Rabies is a particularly nasty disease that nearly always results in a fatality if it’s not treated. The disease itself is spread through the saliva of the carrier, whether that’s a raccoon, dog, or other animal. While the disease is not spread by urine or blood, it’s possible to get rabies from a scratch if the animal has licked its claws.

If you’re scratched or bitten by an animal with rabies, you can expect to receive rabies shots as a treatment. If you don’t receive the right care immediately, you could fail to know anything is wrong for several months.
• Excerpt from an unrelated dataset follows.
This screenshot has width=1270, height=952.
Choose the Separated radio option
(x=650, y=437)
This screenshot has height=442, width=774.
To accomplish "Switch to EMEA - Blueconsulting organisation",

Once the virus works to the brain, it’s too late, in most cases, to save the person who is infected.

When you’re bitten, take note of the animal and try to keep it nearby or in a cage if possible. That way, it can be monitored and tested for rabies. You should wash out the wound for at least five minutes with soap and water to disinfect it. At that point, you should go to the doctor as soon as possible.

Rabies shots are given over the course of 14 days. There are five different shots given to help you avoid contracting the virus and to prevent it from spreading if you do. One shot is given in the arm, while the other is given near the bite.

Rabies has been reported in every state in the United States except for Hawaii, which is an island free of the virus. If you’re bitten by a dog of unknown origins or are bitten by a pet that has not been vaccinated, you may need to receive the shots and the owner may be held liable. You could work with your attorney to obtain compensation for the medical care you receive.